_EXERCISE GOAL_
Reproduce the listing below word for word and line for line, changing nothing.

_GIVEN RECORDS_
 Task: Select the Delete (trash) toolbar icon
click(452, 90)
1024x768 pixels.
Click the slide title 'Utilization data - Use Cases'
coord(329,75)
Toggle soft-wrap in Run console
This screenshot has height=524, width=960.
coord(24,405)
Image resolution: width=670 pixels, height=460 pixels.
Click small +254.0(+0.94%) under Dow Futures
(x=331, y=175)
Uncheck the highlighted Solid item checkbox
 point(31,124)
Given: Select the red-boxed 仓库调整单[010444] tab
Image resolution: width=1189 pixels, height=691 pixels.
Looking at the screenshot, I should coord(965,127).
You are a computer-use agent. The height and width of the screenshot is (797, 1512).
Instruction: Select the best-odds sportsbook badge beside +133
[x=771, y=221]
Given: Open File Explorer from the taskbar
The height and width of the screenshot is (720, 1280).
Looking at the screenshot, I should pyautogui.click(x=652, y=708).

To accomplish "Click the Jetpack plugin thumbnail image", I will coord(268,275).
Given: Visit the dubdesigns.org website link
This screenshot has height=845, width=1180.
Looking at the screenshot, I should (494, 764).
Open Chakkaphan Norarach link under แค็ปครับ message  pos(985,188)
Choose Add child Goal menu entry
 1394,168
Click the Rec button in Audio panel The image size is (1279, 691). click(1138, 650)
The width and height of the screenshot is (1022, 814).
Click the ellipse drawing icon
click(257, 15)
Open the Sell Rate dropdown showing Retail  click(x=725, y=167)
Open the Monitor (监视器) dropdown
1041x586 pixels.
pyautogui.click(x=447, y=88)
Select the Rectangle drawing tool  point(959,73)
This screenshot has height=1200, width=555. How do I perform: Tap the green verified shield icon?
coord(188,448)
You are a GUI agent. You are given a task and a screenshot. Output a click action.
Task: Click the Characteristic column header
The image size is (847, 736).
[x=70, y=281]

_TASK ANSWER_
 Task: Select the Delete (trash) toolbar icon
click(452, 90)
1024x768 pixels.
Click the slide title 'Utilization data - Use Cases'
coord(329,75)
Toggle soft-wrap in Run console
This screenshot has height=524, width=960.
coord(24,405)
Image resolution: width=670 pixels, height=460 pixels.
Click small +254.0(+0.94%) under Dow Futures
(x=331, y=175)
Uncheck the highlighted Solid item checkbox
 point(31,124)
Given: Select the red-boxed 仓库调整单[010444] tab
Image resolution: width=1189 pixels, height=691 pixels.
Looking at the screenshot, I should coord(965,127).
You are a computer-use agent. The height and width of the screenshot is (797, 1512).
Instruction: Select the best-odds sportsbook badge beside +133
[x=771, y=221]
Given: Open File Explorer from the taskbar
The height and width of the screenshot is (720, 1280).
Looking at the screenshot, I should pyautogui.click(x=652, y=708).

To accomplish "Click the Jetpack plugin thumbnail image", I will coord(268,275).
Given: Visit the dubdesigns.org website link
This screenshot has height=845, width=1180.
Looking at the screenshot, I should (494, 764).
Open Chakkaphan Norarach link under แค็ปครับ message  pos(985,188)
Choose Add child Goal menu entry
 1394,168
Click the Rec button in Audio panel The image size is (1279, 691). click(1138, 650)
The width and height of the screenshot is (1022, 814).
Click the ellipse drawing icon
click(257, 15)
Open the Sell Rate dropdown showing Retail  click(x=725, y=167)
Open the Monitor (监视器) dropdown
1041x586 pixels.
pyautogui.click(x=447, y=88)
Select the Rectangle drawing tool  point(959,73)
This screenshot has height=1200, width=555. How do I perform: Tap the green verified shield icon?
coord(188,448)
You are a GUI agent. You are given a task and a screenshot. Output a click action.
Task: Click the Characteristic column header
The image size is (847, 736).
[x=70, y=281]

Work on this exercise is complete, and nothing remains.